Data entries

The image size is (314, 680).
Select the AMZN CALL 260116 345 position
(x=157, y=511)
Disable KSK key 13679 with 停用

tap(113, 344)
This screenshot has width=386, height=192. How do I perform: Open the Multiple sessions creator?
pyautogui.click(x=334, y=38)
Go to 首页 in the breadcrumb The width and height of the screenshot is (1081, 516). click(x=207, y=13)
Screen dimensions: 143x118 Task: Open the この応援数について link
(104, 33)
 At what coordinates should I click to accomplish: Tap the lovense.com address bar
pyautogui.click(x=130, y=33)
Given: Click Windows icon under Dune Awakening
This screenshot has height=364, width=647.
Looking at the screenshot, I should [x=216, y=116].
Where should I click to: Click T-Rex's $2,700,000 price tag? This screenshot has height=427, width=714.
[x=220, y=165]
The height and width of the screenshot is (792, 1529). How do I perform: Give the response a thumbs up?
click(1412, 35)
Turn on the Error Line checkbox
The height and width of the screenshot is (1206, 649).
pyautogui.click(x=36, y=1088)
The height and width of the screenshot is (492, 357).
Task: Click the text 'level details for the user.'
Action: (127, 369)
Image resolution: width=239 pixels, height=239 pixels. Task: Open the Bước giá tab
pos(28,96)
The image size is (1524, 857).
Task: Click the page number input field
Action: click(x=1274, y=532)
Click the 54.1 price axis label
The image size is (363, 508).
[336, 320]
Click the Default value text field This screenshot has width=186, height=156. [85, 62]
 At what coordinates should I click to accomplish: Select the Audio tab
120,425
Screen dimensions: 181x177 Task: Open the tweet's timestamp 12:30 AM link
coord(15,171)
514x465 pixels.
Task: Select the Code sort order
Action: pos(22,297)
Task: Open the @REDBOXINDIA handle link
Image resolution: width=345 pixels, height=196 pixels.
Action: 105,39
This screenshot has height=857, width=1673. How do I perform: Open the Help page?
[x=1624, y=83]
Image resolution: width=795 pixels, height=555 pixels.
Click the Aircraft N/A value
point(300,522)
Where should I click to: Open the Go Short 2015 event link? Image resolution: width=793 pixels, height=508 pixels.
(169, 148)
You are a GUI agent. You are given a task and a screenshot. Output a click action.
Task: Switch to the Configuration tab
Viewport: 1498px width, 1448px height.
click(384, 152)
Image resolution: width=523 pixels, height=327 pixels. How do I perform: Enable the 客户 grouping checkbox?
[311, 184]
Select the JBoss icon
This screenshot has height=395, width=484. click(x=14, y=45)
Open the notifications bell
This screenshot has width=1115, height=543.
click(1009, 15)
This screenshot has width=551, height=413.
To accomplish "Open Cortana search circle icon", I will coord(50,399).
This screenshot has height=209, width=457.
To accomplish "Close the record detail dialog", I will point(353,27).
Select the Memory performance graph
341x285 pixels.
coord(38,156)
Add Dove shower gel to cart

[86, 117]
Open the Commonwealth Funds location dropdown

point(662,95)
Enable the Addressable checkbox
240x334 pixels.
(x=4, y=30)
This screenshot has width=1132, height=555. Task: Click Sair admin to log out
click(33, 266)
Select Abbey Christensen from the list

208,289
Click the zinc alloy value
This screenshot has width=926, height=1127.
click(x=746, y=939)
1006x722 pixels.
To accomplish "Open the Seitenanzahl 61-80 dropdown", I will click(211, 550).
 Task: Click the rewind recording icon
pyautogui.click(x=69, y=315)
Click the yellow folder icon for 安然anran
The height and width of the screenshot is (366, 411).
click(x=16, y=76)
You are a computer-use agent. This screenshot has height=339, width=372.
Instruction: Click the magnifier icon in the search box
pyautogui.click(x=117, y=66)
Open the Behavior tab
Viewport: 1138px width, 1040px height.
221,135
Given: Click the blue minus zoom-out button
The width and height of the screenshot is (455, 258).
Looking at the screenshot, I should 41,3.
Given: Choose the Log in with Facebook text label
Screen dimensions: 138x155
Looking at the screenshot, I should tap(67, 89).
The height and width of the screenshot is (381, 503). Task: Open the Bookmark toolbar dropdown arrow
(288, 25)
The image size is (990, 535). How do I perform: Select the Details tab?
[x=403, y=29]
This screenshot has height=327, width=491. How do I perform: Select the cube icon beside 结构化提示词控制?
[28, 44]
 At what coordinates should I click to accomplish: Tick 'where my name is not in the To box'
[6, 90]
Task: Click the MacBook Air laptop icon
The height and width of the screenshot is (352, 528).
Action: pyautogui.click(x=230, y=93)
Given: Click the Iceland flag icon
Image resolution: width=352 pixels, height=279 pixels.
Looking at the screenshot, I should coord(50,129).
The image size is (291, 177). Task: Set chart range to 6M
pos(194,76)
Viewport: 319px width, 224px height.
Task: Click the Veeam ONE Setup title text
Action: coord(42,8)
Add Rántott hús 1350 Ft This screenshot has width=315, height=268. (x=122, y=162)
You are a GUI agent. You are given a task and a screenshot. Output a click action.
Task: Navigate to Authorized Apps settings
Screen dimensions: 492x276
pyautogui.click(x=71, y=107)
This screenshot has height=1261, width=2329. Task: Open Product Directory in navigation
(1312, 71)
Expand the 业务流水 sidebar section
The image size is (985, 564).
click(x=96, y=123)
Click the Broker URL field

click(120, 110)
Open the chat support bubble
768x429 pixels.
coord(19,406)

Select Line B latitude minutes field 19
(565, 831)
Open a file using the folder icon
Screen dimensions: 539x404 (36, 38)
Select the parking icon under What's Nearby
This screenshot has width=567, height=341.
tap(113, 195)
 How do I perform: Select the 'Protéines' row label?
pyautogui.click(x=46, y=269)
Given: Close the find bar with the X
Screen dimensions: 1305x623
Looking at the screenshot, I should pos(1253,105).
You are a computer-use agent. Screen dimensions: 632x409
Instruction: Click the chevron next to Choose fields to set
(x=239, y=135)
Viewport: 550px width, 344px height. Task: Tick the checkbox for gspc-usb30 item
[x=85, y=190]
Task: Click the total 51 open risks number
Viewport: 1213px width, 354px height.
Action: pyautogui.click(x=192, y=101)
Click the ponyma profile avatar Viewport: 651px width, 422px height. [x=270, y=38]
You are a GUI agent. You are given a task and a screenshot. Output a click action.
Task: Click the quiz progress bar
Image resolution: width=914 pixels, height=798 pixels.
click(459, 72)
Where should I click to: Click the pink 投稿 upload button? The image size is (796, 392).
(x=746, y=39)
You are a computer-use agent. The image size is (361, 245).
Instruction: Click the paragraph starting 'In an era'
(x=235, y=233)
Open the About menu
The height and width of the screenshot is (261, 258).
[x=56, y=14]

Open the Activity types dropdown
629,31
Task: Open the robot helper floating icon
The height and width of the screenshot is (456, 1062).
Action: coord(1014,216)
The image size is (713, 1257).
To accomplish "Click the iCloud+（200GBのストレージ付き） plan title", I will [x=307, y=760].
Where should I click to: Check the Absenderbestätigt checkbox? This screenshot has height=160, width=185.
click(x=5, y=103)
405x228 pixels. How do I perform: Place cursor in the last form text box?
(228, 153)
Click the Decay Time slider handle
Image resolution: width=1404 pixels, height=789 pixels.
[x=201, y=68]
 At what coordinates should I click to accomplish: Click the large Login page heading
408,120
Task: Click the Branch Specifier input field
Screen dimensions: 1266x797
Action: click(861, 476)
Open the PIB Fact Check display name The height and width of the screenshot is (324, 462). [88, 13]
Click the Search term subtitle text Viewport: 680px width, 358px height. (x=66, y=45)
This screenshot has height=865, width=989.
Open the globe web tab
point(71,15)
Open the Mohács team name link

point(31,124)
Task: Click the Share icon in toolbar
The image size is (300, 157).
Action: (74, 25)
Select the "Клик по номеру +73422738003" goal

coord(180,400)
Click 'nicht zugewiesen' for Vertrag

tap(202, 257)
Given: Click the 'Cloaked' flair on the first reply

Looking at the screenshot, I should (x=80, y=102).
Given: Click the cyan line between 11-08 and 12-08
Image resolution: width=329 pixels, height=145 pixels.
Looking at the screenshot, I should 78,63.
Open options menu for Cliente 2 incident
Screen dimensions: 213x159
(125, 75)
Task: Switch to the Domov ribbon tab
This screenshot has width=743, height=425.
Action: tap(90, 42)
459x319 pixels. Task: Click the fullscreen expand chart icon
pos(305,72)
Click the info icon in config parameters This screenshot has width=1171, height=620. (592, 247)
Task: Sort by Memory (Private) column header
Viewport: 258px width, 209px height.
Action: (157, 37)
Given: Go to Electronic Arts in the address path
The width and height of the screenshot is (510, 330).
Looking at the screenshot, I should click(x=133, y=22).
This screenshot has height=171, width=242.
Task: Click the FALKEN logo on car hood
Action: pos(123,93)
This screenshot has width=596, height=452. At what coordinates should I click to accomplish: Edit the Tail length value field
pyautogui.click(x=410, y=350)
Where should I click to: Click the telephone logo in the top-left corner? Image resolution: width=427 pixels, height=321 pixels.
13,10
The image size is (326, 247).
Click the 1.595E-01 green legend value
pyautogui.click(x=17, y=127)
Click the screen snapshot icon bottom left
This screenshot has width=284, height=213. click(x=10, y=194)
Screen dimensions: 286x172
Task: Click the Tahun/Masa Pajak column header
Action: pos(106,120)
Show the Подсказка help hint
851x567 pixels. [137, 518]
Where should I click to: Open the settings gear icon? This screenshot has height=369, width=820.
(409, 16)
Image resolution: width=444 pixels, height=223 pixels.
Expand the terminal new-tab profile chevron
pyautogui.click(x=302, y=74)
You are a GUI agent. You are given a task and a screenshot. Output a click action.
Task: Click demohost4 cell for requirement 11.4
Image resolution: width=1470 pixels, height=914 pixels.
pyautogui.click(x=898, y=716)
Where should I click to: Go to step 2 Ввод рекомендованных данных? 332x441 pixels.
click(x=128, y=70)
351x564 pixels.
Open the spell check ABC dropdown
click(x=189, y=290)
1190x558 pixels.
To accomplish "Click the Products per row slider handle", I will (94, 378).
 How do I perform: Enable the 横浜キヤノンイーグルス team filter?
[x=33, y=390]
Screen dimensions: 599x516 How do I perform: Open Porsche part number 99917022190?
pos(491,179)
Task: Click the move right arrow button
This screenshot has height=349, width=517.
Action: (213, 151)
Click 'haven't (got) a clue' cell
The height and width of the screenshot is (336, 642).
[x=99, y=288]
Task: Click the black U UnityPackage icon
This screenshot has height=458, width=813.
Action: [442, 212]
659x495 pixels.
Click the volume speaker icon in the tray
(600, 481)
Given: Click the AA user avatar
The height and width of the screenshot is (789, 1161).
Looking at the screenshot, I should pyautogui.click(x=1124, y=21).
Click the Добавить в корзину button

### About this task
For each line above that contains the word "computer", make a copy.

### Result for this exercise
You are a computer-use agent. This screenshot has height=339, width=372.
You are a computer-use agent. Screen dimensions: 632x409
You are a computer-use agent. The image size is (361, 245).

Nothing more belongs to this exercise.